Hell I thought this was normal, until we moved to Pecos and realized that my new friend’s brothers didn’t mess with them, except for this one friend’s brother. Anyway this went on until I was eleven. That is when we moved to Pecos. Then there was some other friends we had there in San Angelo, that during the summer we would fill up our tank we used as a pool. So when we went swimming, naturally the two youngest had to always show our private parts while the oldest watch. Because my brother and our friends sister were the oldest. Pete and I were the youngest. Like I said this kind of stuff went on till we moved away. When we got to Pecos I realized that it was not normal for brothers and sisters to be doing this stuff. I didn’t want to do it anymore. I am not proud of it but we involved our cousins that lived in Pecos also. But it got my brother off of me. He sexually abused my female cousin and my male cousin. I think that is why he turned gay.

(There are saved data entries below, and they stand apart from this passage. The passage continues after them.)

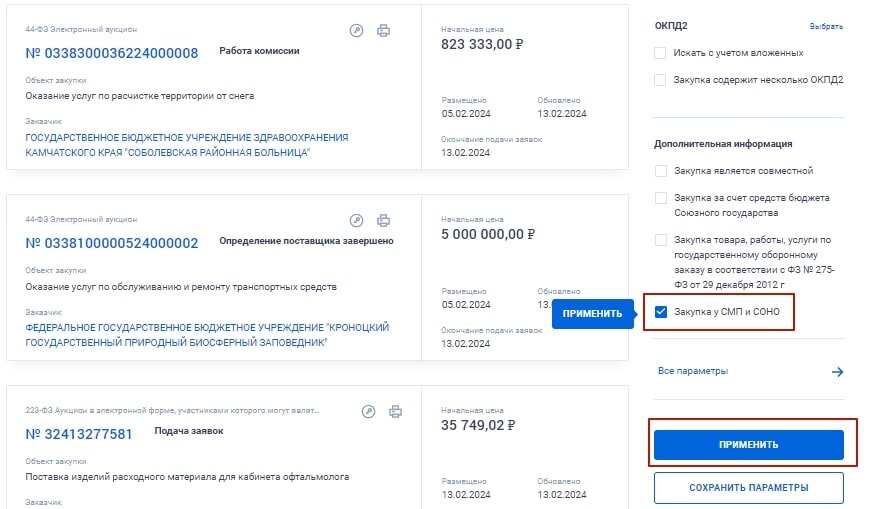Print purchase card 0338100000524000002
Image resolution: width=888 pixels, height=509 pixels.
(383, 220)
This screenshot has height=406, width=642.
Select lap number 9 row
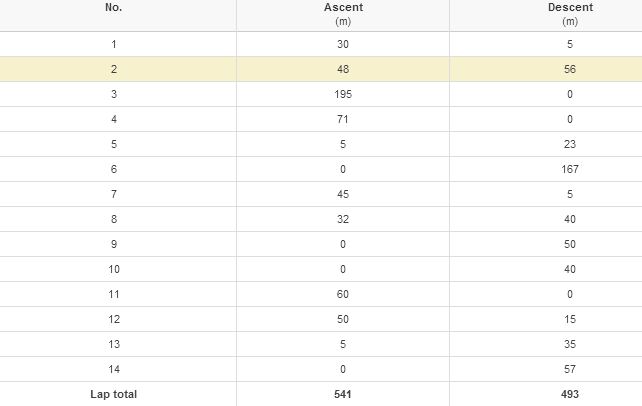coord(321,244)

Leeboy is dead now; he died of AIDs. I guess he was bi-sexual, because he had a wife also. But Leeboy was all screwed up and part of it was my fault, because I brought my brother, when we moved to Pecos. Figure of speech, I didn’t physically bring him, but I turned him towards them so he would leave me alone. I know that was pretty sorry. But I couldn’t take anymore. My grandmother came home early one day and caught Leeboy giving my brother a blowjob in the back seat of his car. One night my brother found out that I had sexually intercourse with my boyfriend when I was sixteen, he told me if I didn’t have sex with him, he would call my grandparents and tell them what I had done. I told him no, but I was so scared. Because I thought he really meant it and I didn’t want to do it with him. So I called my grandmother and begged her not to hate me for what I was fixing to tell her.